On Magnum Hunter's recent quarterly conference call CEO Gary Evans had this to say about the company's decision to exit the Eagle Ford in favor of the Utica:
... [We've] taken that money, and we've paid down our debt. But we've also made a strategic decision to significantly enhance our existing position in the Utica ... And we've strategically been accumulating acreage in these plays for the past 3 years ... And we have derived a comfort level of the acreage that we already owned, and we have felt and our board has felt that we needed to increase that position ... So what we see with respect to this region of the Utica is extremely exciting to us.
He went on to say that the estimated ultimate recovery of each well in the Utica on a barrel of oil equivalent basis could be double (or greater) than what it was seeing in the Eagle Ford. What that means, despite the fact that the play contains a lot of natural gas, is that when looking at the overall returns, the Utica "competes very favorably with any oil well in the United States."
This is why the play is attracting a lot of capital from companies like Gulfport Energy and Rex Energy . Gulfport has been especially aggressive in its targeting of the play; the company is spending more than 85% of its 2013 capital budget on it. That Utica-focused capital is what has fueled the company's 23% year-over-year growth in production. Further, like Magnum Hunter, it has continued to accumulate acreage in the play over the past year because it really likes what it's seeing there.
Rex Energy has also enjoyed excellent results in its Utica wells. Three of the company's wells in its southern prospect produced a 30-day average sales rate of 1,588 barrels of oil equivalent per day. Made up of 55% liquids, these wells are very liquids-rich, which leads to solid economics. Rex has also been adding to its position in the Utica as it builds around its core acreage position.
For producers not looking for big oil gains, the Utica continues to delight. It really goes to show that one man's trash can really become another's treasure. In Magnum Hunter's case, it cashed in on the treasure of the Eagle Ford and is looking to pick up the pieces of the Utica that others have left behind. If its results turn out to be as good as what its peers are seeing, that move could really pay off.
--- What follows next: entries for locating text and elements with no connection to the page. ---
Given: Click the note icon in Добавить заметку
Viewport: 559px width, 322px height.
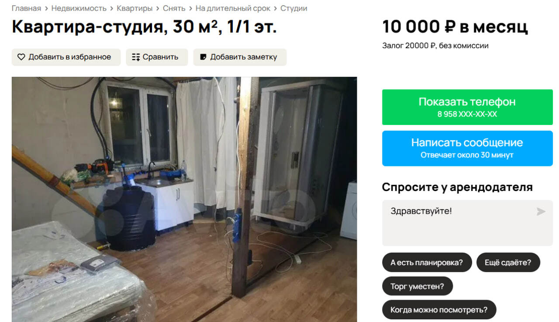Looking at the screenshot, I should click(203, 57).
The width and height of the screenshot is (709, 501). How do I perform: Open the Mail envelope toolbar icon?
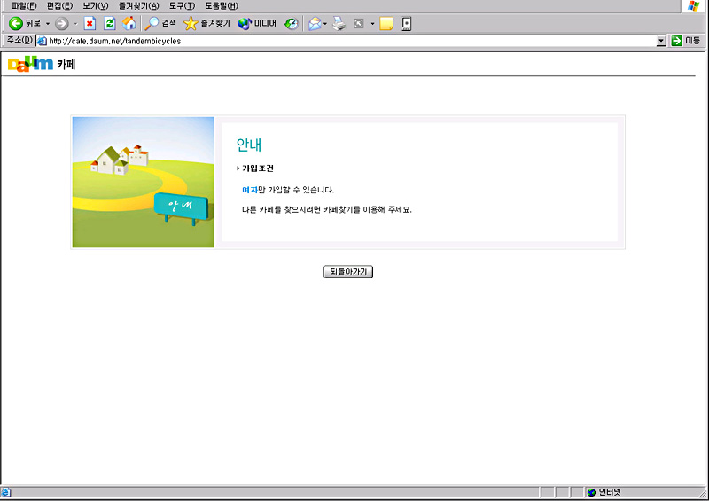coord(315,24)
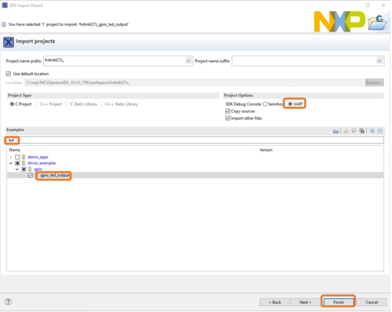Select the UART debug console radio button
The image size is (392, 312).
tap(290, 104)
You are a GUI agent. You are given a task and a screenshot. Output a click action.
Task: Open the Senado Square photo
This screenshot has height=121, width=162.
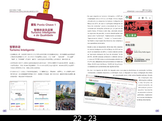click(65, 96)
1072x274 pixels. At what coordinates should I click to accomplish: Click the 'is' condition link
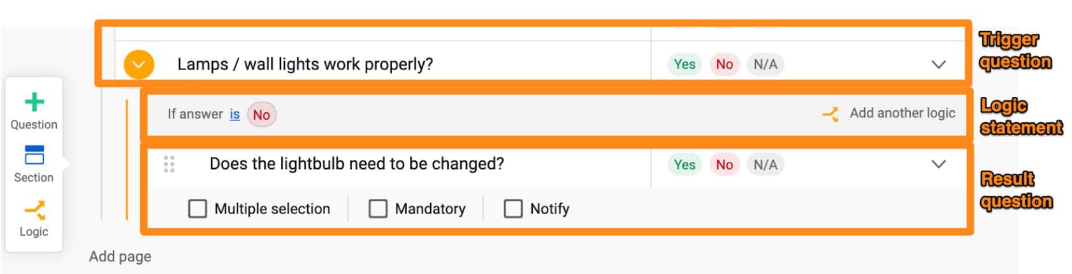pyautogui.click(x=235, y=114)
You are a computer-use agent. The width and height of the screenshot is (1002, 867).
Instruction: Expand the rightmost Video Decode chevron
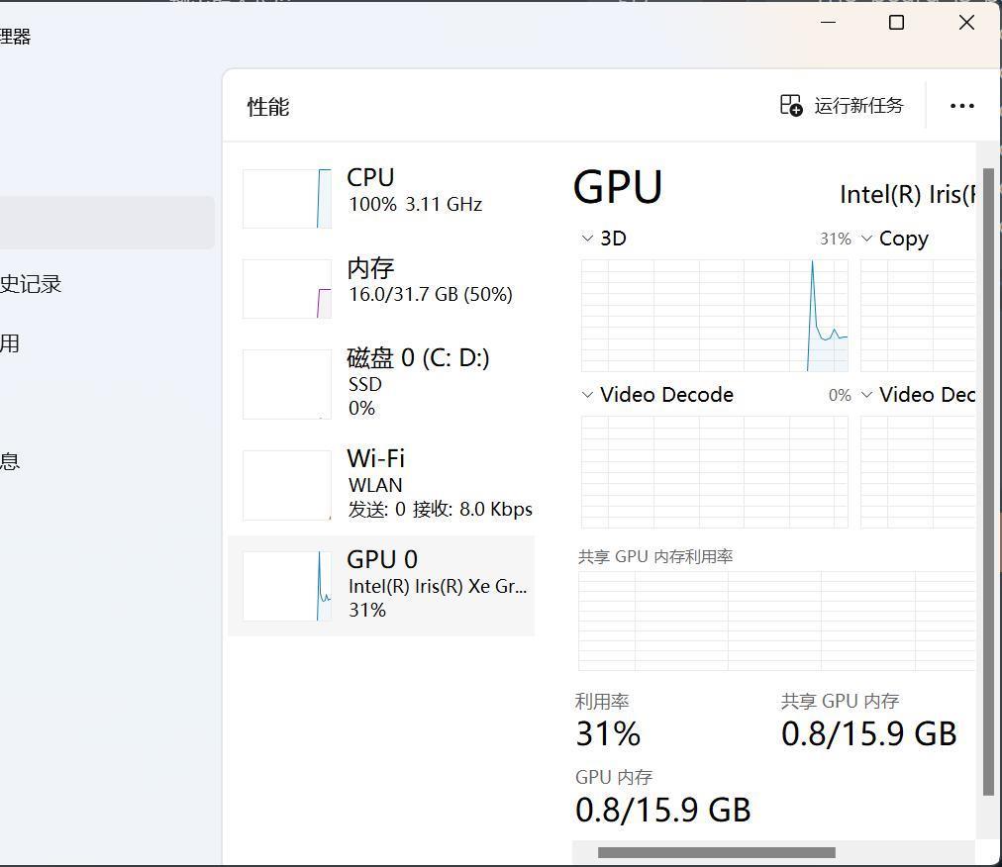click(868, 394)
Only time will tell if Magnum Hunter is making the right decision on the Utica. However, if the company is right, then its success could really pad your investment nest egg. It's not the only company that could end up being a big winner, which is why the Motley Fool is offering a comprehensive look at three energy companies set to soar during this transformation in the energy industry. To find out which three companies are spreading their wings, check out the special free report, "3 Stocks for the American Energy Bonanza." Don't miss out on this timely opportunity; click here to access your report -- it's absolutely free.
The article This Company Likes the Utica Better Than the Eagle Ford originally appeared on Fool.com.
Fool contributor Matt DiLallo has no position in any stocks mentioned. The Motley Fool has the following options: long January 2014 $30 calls on Chesapeake Energy. Try any of our Foolish newsletter services free for 30 days. We Fools may not all hold the same opinions, but we all believe that considering a diverse range of insights makes us better investors. The Motley Fool has a disclosure policy.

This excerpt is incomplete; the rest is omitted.